I couldn’t sleep. I was thinking about the school-work that I’d have to do later on today–stuff for my Senior Seminar and my Sex, Marriage, and Family course at 10:30 later today.
So, I extricated myself from my boyfriend’s arm embrace and climbed down the ladder of my lofted bed.
Thinking I’d complete an earlier draft, I hopped onto Word Press. Instead, I found a gem of a post: 70 Years by the wonderful BrittaBottle. Reading her post made me reflect on my own personal experience with going to the Holocaust Museum as a little girl. While I remember nothing of the adult portion of the museum, I do recall the children’s version.
You could hear the little boy’s mother cooking in the kitchen. You could see his journal on display. There was a darkened room where a rock had been thrown through the window, an empty bed, and a tattered curtain. There were some shoes at the foot of the fireplace in the room as well. I also remember standing by my dad’s side–he teaches high school history–next to a cattle car. While I don’t know what he told me, I have a vague memory of my dad teaching me about the Holocaust.
I was about six or seven at the time. I was a very busy child back then, and had probably gotten restless. So my parents had thankfully taken me to the children’s exhibit, where I could learn at a level that was comprehensible to me.
I haven’t been back to the Holocaust Museum since, but I feel like I should return someday. I have lasting memories of the children’s exhibit, though. This is a testament, at least in my mind, to the people who brought that particular exhibit together. They knew how children learn, and how to make such a dark part of history accessible and understandable to young people.
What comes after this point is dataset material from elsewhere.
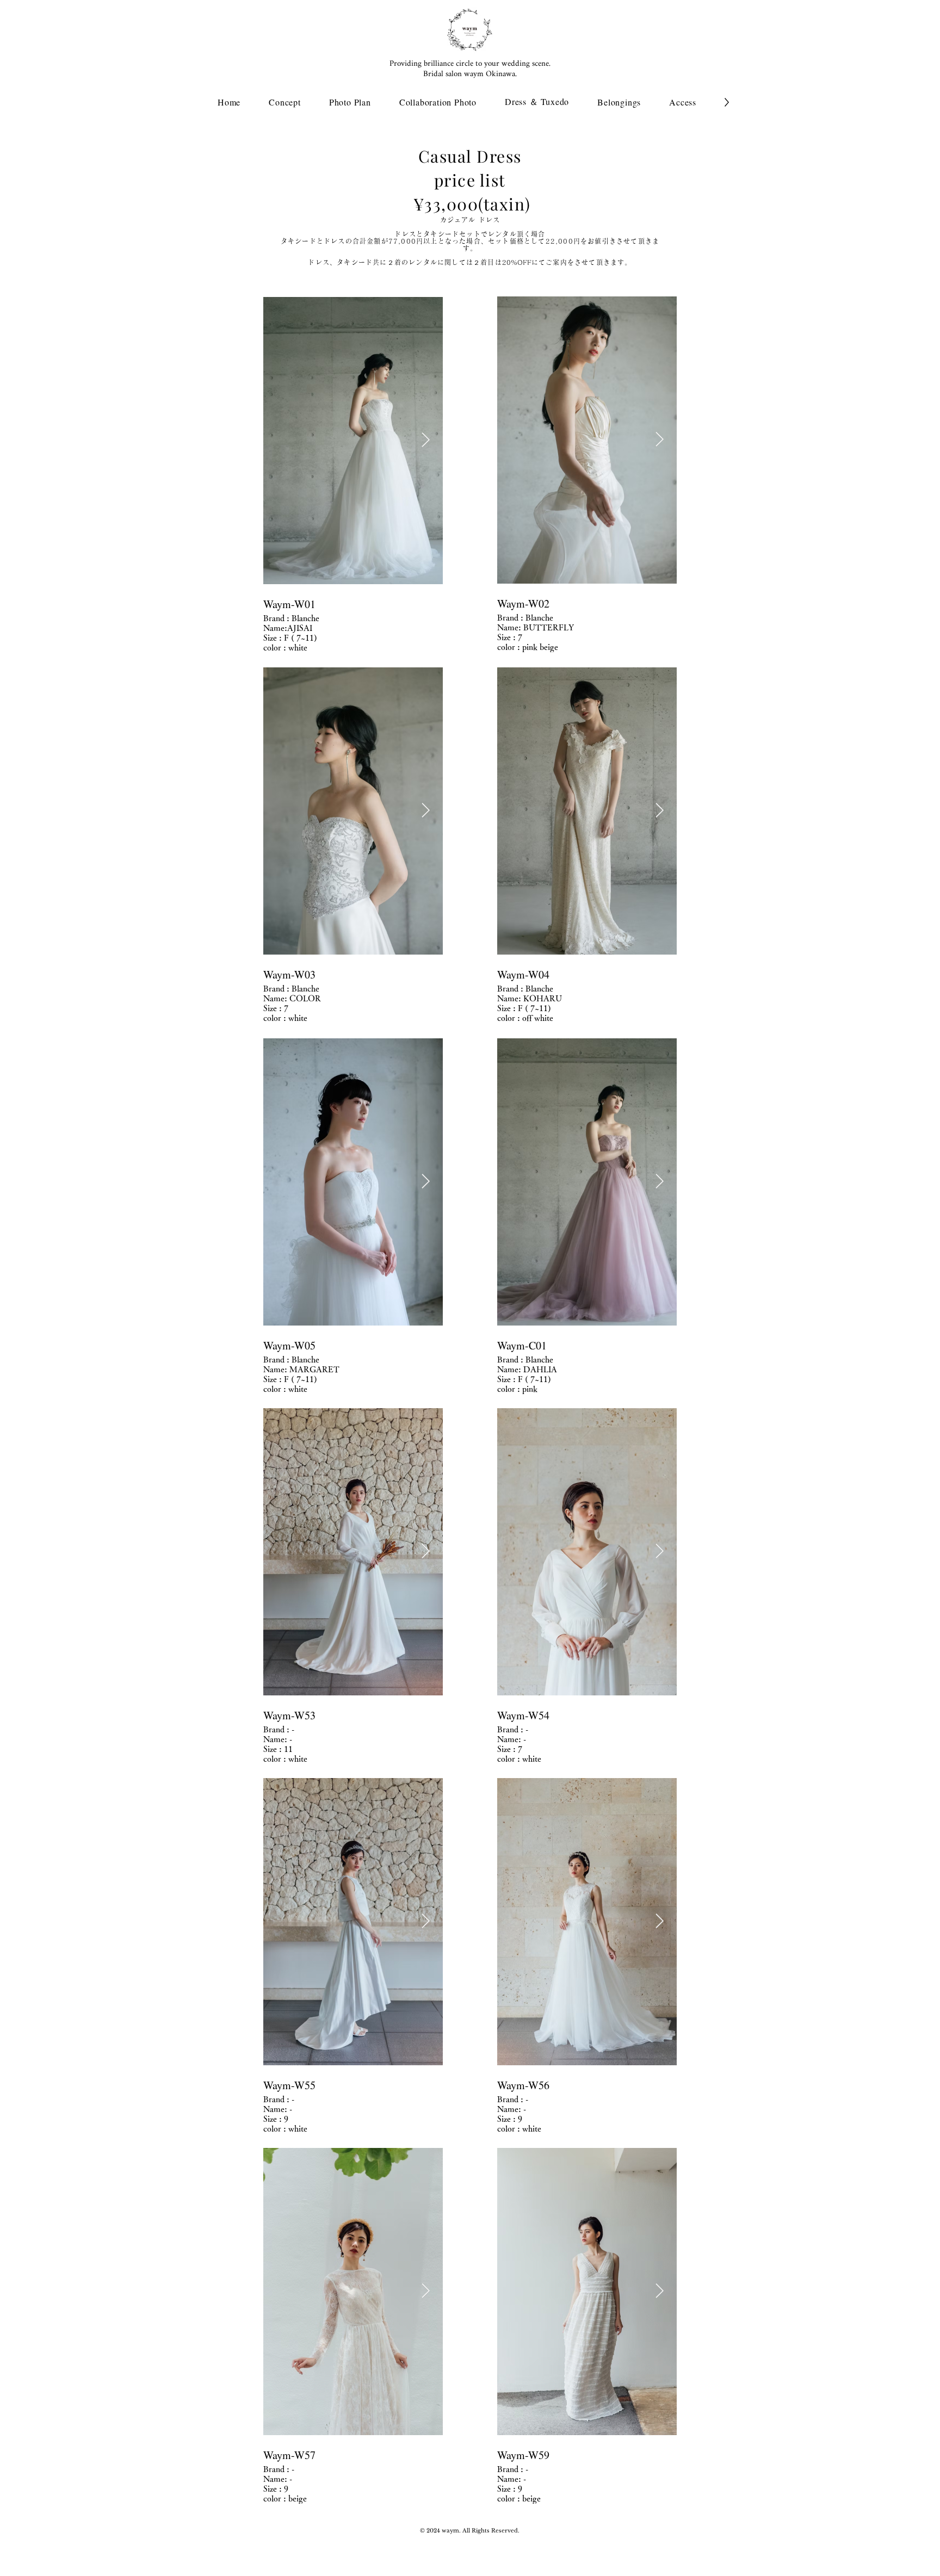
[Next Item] (425, 441)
Speaking of my dad, he told me to search YouTube for a video about a 109-year-old woman named Alice Herz-Sommers. What I found was a beautifully composed 11-minute interview with the oldest piano player and the oldest living Holocaust survivor.
Alice’s cheerful attitude, her joy, and her wisdom about life was inspiring to me. Her love of music was very clear: “Music saved my life and music saves me still…I am Jewish, but Beethoven is my religion.”
It saddens me deeply to know that Alice is gone, for she was a wonderful person. Even though I will never meet her, I feel like I know her in a way. Her positivity is an inspiration for me personally.